**** INPUT DATA

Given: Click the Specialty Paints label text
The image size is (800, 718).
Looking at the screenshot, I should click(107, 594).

********
**** INPUT DATA

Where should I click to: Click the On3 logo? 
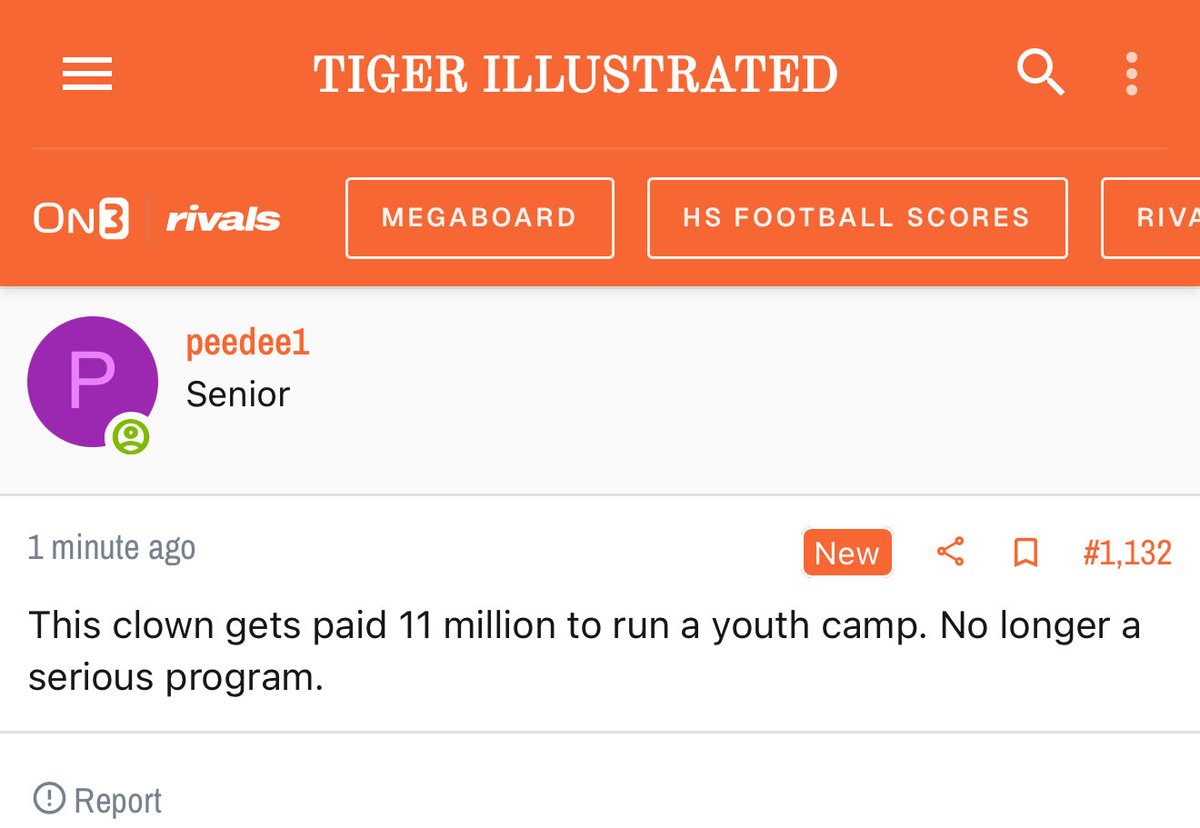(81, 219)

********
**** INPUT DATA

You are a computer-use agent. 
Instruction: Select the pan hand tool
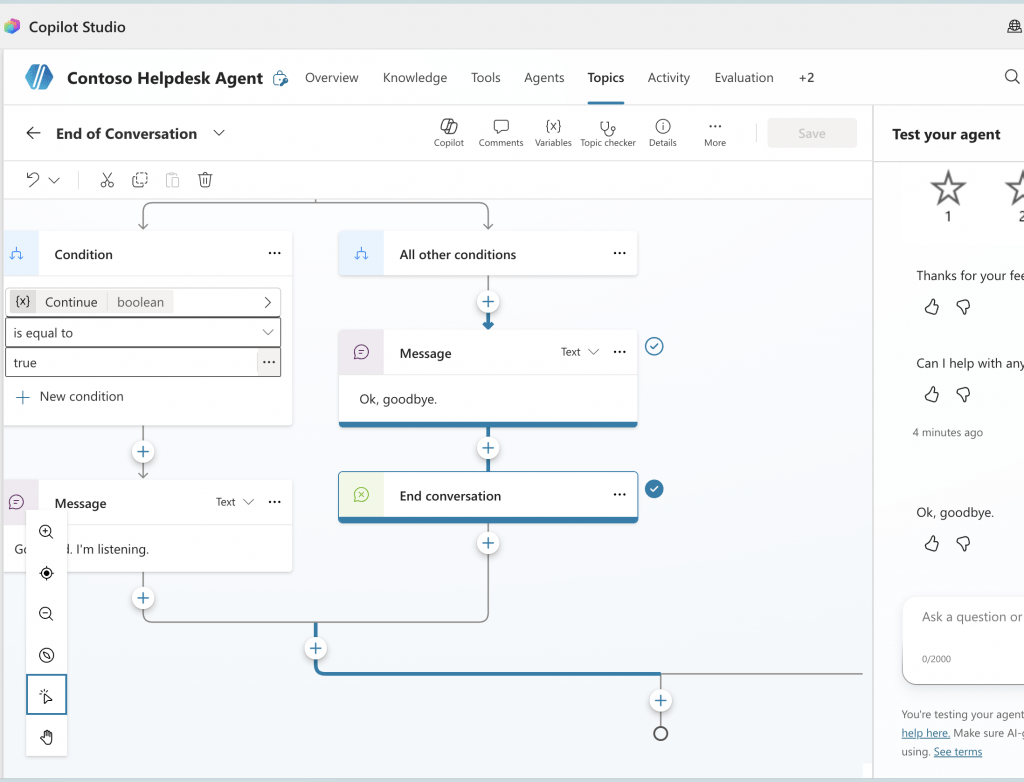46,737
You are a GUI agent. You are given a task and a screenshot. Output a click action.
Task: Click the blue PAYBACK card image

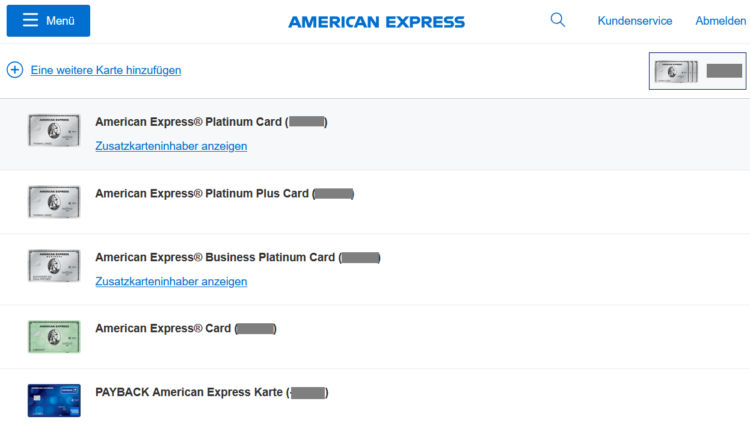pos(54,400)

********

TASK BRIEF
Check every line of the data above for the string "agent", and copy those that have it.

RESPONSE
You are a computer-use agent. 
You are a GUI agent. You are given a task and a screenshot. Output a click action.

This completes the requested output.